• _Work item_
Lines before the one containing "You are a computer-use agent. This" in the records below are to be left out; that line and all after it, through the end, are to be retyped exactly.

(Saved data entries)
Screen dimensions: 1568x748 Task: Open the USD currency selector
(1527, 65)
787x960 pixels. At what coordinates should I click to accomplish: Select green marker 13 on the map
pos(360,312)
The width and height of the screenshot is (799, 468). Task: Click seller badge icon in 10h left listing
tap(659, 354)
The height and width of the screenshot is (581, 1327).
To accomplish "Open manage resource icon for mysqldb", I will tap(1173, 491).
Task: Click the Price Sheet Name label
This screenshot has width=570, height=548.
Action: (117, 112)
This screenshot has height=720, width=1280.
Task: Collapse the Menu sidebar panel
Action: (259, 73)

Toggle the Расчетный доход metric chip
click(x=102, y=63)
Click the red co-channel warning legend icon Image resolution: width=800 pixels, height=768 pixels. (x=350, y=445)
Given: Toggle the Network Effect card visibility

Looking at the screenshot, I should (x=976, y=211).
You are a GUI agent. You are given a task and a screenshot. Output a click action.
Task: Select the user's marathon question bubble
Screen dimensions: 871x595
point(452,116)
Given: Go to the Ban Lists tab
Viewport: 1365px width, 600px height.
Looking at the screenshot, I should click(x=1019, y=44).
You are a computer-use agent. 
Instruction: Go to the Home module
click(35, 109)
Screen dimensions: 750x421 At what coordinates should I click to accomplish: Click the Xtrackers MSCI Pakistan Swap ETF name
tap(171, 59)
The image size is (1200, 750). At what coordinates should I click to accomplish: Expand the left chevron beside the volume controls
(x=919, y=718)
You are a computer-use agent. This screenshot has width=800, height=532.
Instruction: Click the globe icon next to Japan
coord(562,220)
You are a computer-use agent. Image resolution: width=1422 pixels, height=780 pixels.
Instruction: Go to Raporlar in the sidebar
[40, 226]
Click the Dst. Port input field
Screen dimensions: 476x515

• _Answer space_
You are a computer-use agent. This screenshot has width=800, height=532.
Instruction: Click the globe icon next to Japan
coord(562,220)
You are a computer-use agent. Image resolution: width=1422 pixels, height=780 pixels.
Instruction: Go to Raporlar in the sidebar
[40, 226]
Click the Dst. Port input field
Screen dimensions: 476x515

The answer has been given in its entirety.